§ **Data listing**
********

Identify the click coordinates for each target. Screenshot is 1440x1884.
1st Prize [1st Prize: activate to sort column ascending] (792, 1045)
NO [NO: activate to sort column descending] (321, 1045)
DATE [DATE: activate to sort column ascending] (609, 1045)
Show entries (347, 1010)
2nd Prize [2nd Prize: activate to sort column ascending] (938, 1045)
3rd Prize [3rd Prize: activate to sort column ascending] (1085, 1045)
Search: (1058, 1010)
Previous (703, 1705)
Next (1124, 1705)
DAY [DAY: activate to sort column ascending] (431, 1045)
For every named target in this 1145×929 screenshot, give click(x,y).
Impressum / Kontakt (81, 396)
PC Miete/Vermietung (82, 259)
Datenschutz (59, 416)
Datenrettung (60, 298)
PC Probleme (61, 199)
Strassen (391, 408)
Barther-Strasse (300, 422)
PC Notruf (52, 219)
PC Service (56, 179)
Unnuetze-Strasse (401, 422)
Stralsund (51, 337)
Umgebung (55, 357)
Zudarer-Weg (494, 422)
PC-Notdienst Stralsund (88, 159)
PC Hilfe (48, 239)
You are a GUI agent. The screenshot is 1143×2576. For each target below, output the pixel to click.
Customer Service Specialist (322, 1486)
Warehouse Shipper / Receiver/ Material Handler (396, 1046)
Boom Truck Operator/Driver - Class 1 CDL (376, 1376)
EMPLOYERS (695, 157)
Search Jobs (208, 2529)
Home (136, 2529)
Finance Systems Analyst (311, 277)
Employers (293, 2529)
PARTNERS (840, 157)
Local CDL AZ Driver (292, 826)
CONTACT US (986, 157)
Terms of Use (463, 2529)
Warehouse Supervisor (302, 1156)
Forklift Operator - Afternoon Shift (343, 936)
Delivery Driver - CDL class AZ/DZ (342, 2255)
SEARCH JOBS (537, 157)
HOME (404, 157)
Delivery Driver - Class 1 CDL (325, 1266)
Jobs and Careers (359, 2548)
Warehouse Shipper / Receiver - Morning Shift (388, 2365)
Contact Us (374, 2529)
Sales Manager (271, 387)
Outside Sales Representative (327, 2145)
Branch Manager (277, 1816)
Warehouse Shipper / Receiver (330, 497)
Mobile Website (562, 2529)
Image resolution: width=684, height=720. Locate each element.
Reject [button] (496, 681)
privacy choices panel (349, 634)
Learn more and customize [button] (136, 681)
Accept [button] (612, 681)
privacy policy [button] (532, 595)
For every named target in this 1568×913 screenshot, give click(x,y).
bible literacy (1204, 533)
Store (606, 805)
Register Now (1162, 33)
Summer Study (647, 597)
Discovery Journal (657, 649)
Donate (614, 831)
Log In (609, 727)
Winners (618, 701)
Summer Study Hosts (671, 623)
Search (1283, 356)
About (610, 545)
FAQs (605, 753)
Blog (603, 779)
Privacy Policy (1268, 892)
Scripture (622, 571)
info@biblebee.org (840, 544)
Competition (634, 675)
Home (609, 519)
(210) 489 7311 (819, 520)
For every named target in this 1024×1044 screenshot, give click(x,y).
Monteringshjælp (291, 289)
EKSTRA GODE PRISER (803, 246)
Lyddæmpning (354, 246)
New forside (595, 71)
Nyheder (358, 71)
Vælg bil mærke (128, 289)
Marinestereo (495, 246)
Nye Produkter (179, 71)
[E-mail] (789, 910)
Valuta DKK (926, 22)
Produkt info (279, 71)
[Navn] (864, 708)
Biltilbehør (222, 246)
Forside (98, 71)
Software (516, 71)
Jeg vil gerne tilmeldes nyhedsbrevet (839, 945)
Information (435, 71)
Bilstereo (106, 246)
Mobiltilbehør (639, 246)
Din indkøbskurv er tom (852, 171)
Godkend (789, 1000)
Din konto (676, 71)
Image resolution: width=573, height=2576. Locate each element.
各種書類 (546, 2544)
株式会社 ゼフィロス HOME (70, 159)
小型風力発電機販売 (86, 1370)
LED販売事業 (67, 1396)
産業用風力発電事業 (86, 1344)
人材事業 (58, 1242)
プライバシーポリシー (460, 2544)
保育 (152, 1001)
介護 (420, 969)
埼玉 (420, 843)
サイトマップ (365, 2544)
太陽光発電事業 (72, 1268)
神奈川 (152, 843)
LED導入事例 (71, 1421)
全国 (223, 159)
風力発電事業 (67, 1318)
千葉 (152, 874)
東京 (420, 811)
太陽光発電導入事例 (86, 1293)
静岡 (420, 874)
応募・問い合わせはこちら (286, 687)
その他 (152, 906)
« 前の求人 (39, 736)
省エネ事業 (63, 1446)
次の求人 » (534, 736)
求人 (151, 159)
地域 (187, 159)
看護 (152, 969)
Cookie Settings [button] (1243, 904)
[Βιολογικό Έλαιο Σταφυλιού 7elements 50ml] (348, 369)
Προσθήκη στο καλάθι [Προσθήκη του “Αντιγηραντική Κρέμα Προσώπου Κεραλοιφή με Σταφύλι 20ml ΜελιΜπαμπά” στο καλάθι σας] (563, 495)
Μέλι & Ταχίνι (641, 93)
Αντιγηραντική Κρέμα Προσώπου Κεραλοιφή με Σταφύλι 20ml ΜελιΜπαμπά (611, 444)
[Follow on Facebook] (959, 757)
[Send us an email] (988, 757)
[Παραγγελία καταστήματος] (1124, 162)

********

§ **What to do**
Which lines in the listing above contain the string "Αντιγηραντική", matching case exactly? Copy each of those lines in full.

§ **Answer to the exercise**
Προσθήκη στο καλάθι [Προσθήκη του “Αντιγηραντική Κρέμα Προσώπου Κεραλοιφή με Σταφύλι 20ml ΜελιΜπαμπά” στο καλάθι σας] (563, 495)
Αντιγηραντική Κρέμα Προσώπου Κεραλοιφή με Σταφύλι 20ml ΜελιΜπαμπά (611, 444)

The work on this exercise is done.